**Using the information:**
**a)** In the django-admin-sortable documentation, what is the default value of change_list_template_extends?
**b)** Reproduce the part of the django-admin-sortable documentation starting with "Other projects have" and going on through "across pages impossible.".

SortableAdmin has two properties you can override for this use case:

change_form_template_extends
change_list_template_extends

These properties have default values of:

change_form_template_extends = 'admin/change_form.html'
change_list_template_extends = 'admin/change_list.html'

If you need to extend the inline change form templates, you'll need to select the right one, depending on your version of Django. For Django 1.5.x or below, you'll need to extend one of the following:

templates/adminsortable/edit_inline/stacked-1.5.x.html
templates/adminsortable/edit_inline/tabular-inline-1.5.x.html

For Django 1.6.x, extend:

templates/adminsortable/edit_inline/stacked.html
templates/adminsortable/edit_inline/tabular.html

A Special Note About Stacked Inlines...

The height of a stacked inline model can dynamically increase, which can make them difficult to sort. If you anticipate the height of a stacked inline is going to be very tall, I would suggest using TabularStackedInline instead.

Django-CMS integration

Django-CMS plugins use their own change form, and thus won't automatically include the necessary JavaScript for django-admin-sortable to work. Fortunately, this is easy to resolve, as the CMSPlugin class allows a change form template to be specified:

# example plugin
from cms.plugin_base import CMSPluginBase

class CMSCarouselPlugin(CMSPluginBase):
    admin_preview = False
    change_form_template = 'cms/sortable-stacked-inline-change-form.html'
    inlines = [SlideInline]
    model = Carousel
    name = _('Carousel')
    render_template = 'carousels/carousel.html'

    def render(self, context, instance, placeholder):
        context.update({
            'carousel': instance,
            'placeholder': placeholder
        })
        return context

plugin_pool.register_plugin(CMSCarouselPlugin)

The contents of sortable-stacked-inline-change-form.html at a minimum need to extend the extrahead block with:

{% extends "admin/cms/page/plugin_change_form.html" %}
{% load static from staticfiles %}

{% block extrahead %}
    {{ block.super }}
    <script type="text/javascript" src="{% static 'adminsortable/js/jquery-ui-django-admin.min.js' %}"></script>
    <script type="text/javascript" src="{% static 'adminsortable/js/jquery.django-csrf.js' %}"></script>
    <script type="text/javascript" src="{% static 'adminsortable/js/admin.sortable.stacked.inlines.js' %}"></script>

    <link rel="stylesheet" type="text/css" href="{% static 'adminsortable/css/admin.sortable.inline.css' %}" />
{% endblock extrahead %}

Sorting within Django-CMS is really only feasible for inline models of a plugin as Django-CMS already includes sorting for plugin instances. For tabular inlines, just substitute:

<script type="text/javascript" src="{% static 'adminsortable/js/admin.sortable.stacked.inlines.js' %}"></script>

with:

<script type="text/javascript" src="{% static 'adminsortable/js/admin.sortable.tabular.inlines.js' %}"></script>

Known Issue(s)

Because of the way inline models are added to their parent model in the change form, it is not currently possible to have sortable inline models whose parent does not inhert from Sortable. A workaround is currently being investigated.

Rationale

Other projects have added drag-and-drop ordering to the ChangeList view, however this introduces a couple of problems...

  • The ChangeList view supports pagination, which makes drag-and-drop ordering across pages impossible.
  • The ChangeList view by default, does not order records based on a foreign key, nor distinguish between rows that are associated with a foreign key. This makes ordering the records grouped by a foreign key impossible.
  • The ChangeList supports in-line editing, and adding drag-and-drop ordering on top of that just seemed a little much in my opinion.

Status

django-admin-sortable is currently used in production.

What's new in 1.6.3?

  • German localization - danke Alp-Phone
  • JavaScript drag and drop handlers now work as expected if only Generic Inline models are present

Future

  • Support for foreign keys that are self referential
  • Move unit tests out of sample project (I could really use some help with this one)
  • Travis CI integration

License

django-admin-sortable is released under the Apache Public License v2.

**Dataset:**

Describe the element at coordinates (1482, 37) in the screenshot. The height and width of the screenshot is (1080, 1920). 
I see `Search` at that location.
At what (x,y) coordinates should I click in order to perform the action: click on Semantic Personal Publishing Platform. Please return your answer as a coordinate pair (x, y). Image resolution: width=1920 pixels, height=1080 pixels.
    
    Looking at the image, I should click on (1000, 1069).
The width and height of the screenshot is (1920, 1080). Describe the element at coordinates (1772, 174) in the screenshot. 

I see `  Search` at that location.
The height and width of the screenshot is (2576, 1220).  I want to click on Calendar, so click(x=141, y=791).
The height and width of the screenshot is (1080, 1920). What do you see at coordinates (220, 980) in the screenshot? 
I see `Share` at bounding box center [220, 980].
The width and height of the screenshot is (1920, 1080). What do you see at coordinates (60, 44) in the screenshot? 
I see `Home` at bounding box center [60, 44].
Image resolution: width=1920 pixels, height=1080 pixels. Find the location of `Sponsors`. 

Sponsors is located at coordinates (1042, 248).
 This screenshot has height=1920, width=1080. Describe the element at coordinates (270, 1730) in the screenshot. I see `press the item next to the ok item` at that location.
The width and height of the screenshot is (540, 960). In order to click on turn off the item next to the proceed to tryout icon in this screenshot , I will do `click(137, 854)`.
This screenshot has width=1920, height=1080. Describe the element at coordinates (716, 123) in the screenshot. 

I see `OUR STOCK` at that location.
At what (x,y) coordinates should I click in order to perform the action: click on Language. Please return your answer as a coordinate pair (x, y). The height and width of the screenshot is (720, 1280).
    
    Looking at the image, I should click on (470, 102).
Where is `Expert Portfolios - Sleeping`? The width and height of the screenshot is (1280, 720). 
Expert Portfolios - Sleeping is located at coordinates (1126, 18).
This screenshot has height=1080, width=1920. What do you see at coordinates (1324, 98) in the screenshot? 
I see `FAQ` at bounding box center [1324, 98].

**Task-by-task results:**
**a)** 'admin/change_list.html'

**b)**
Other projects have added drag-and-drop ordering to the ChangeList view, however this introduces a couple of problems...

  • The ChangeList view supports pagination, which makes drag-and-drop ordering across pages impossible.